Structure-Dependent Hydrostatic Deformation Potentials of Individual Single-Walled Carbon Nanotubes

The hydrostatic pressure coefficients of interband transition energies of a number of single-walled carbon nanotubes with different chiralities were measured. Optical experiments were performed on debundled, single-walled carbon nanotube suspensions with hydrostatic pressure applied by diamond anvil cells. The pressure coefficients of the band-gap energies are negative and dependent on the nanotube structure, while the second van Hove transitions are much less sensitive to hydrostatic pressure. An empirical equation that relates the pressure coefficients to nanotube structure is presented and discussed.

Figure 1

Absorption spectrum of a SWNT suspension.
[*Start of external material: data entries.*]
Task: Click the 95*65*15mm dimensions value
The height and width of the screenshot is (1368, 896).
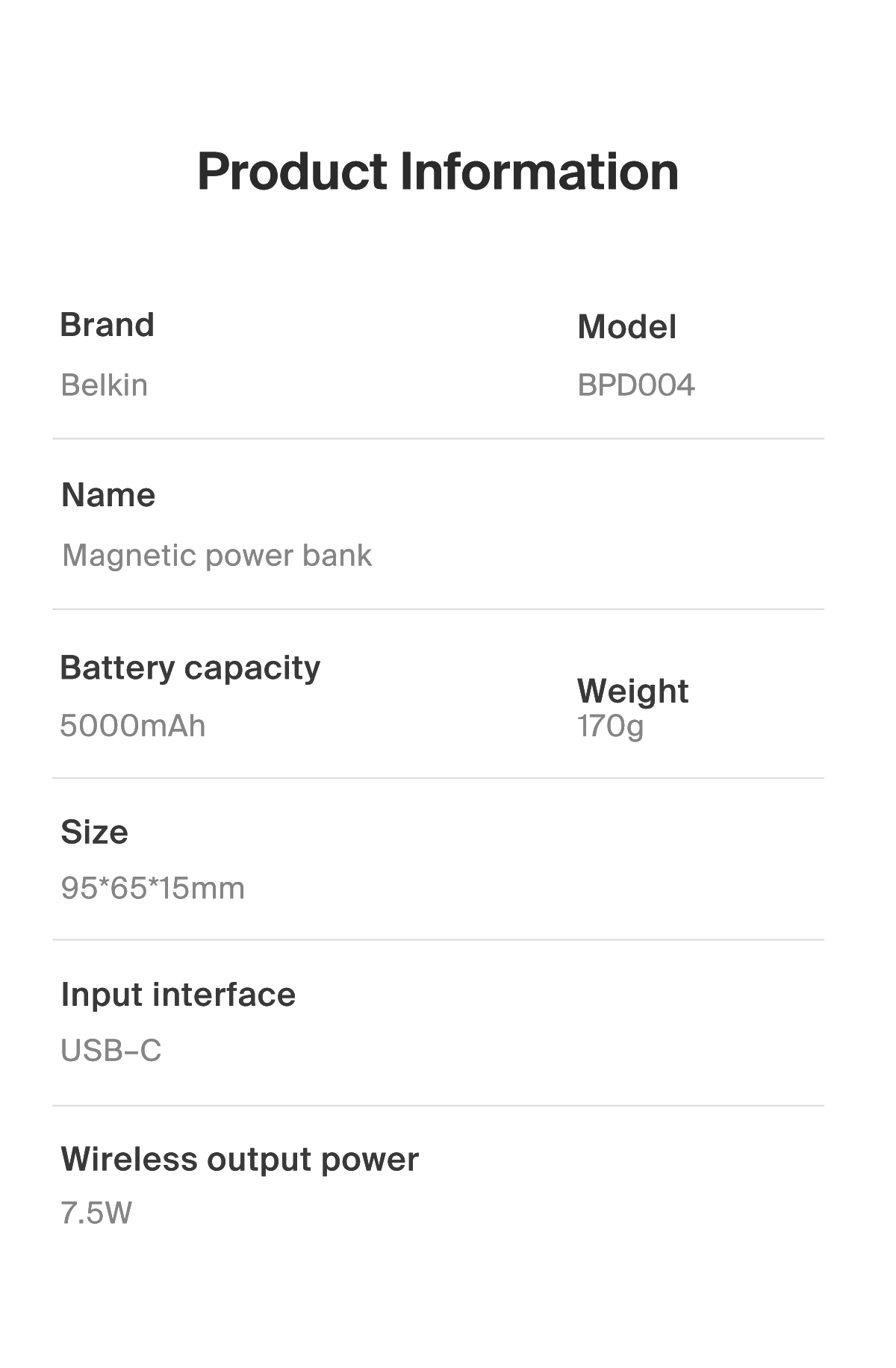Action: [152, 889]
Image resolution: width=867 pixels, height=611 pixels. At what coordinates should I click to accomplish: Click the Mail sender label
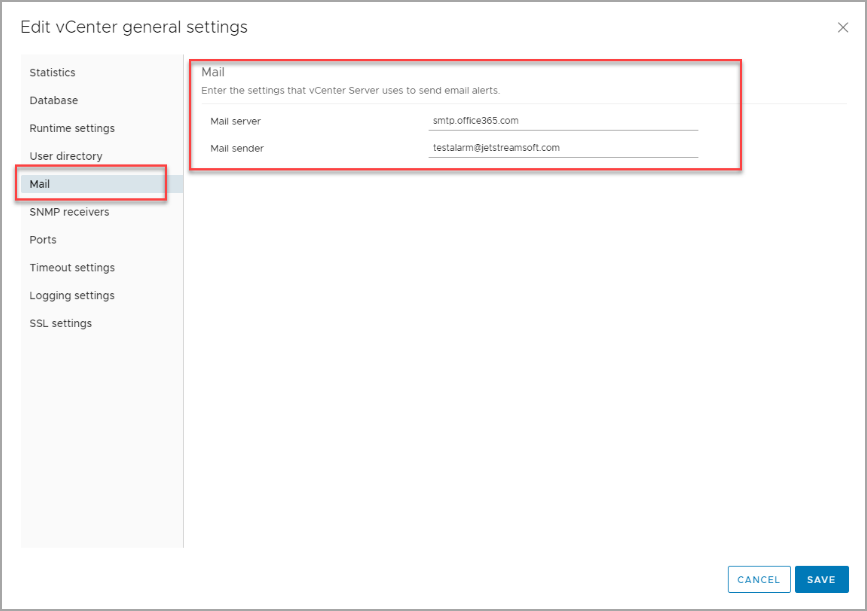pyautogui.click(x=237, y=148)
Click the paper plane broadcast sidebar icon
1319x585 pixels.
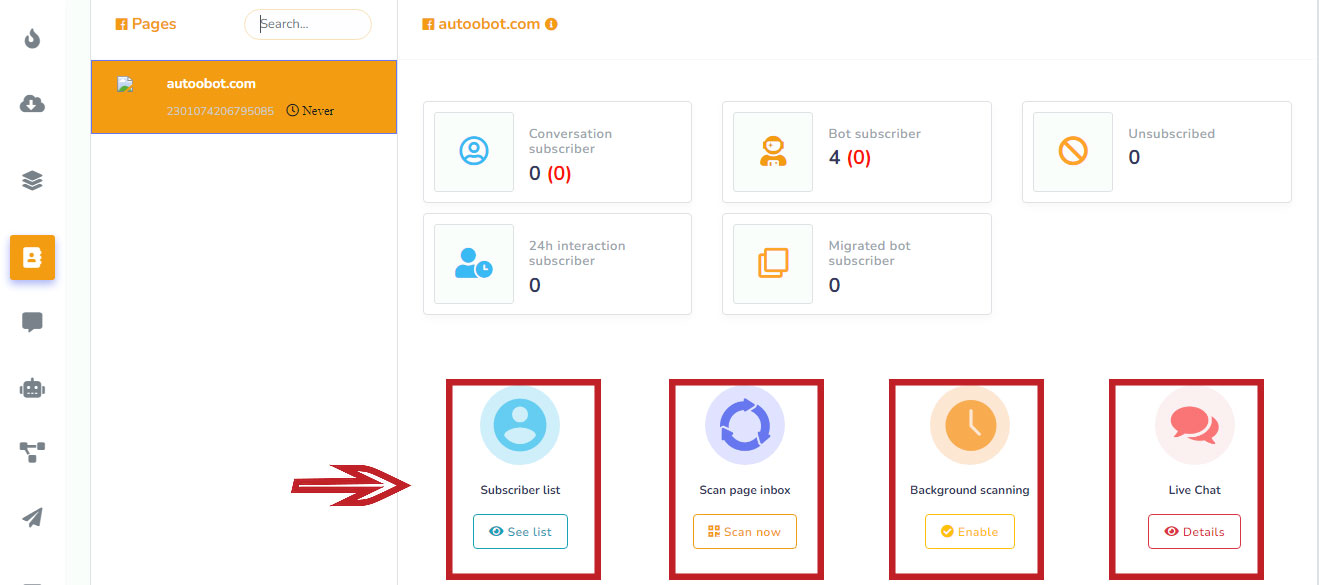(x=33, y=517)
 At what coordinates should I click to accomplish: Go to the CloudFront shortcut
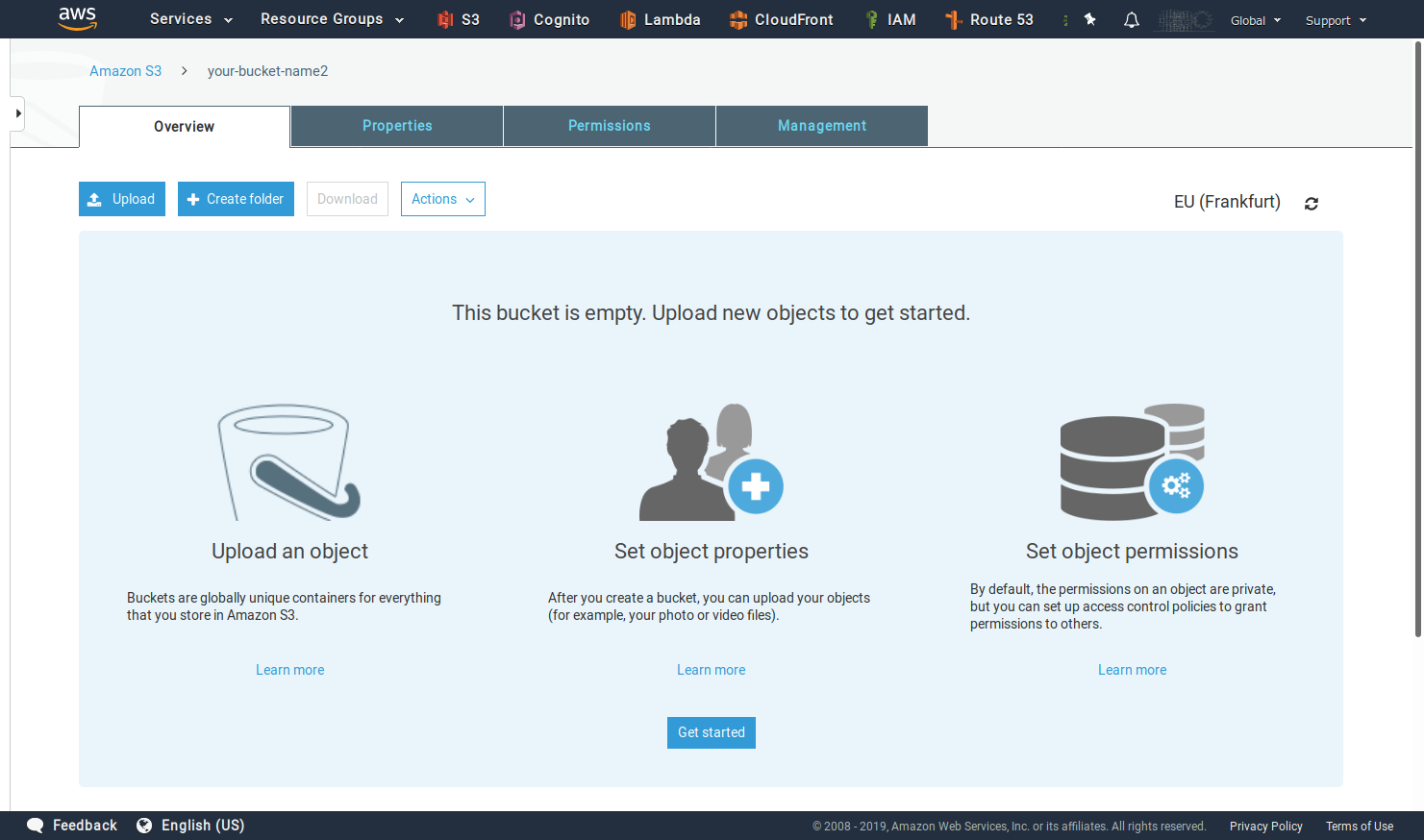tap(781, 19)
The inset shows the absorption spectrum in the near infrared region in comparison with a PL spectrum. No PL peak was observed above 1.5 eV (not shown here). The peaks are numbered in order of increasing peak energy.

Figure 2

(a) Absorption spectrum in the near infrared (group $A$) taken at a range of hydrostatic pressures. The curves are vertically offset for clarity. (b) Absorption curves at higher energies (group $B$) as a function of pressure.

Figure 3

Measured linear pressure coefficients as a function of peak energy. The number beside each data point shows the peak number. Numbers in the $E_{11}$ symbols are the value of $n-m$. The dashed lines connect families with equal $n-m$ values. The inset shows the dependence given by Eq. (1) for all $E_{11}$ points.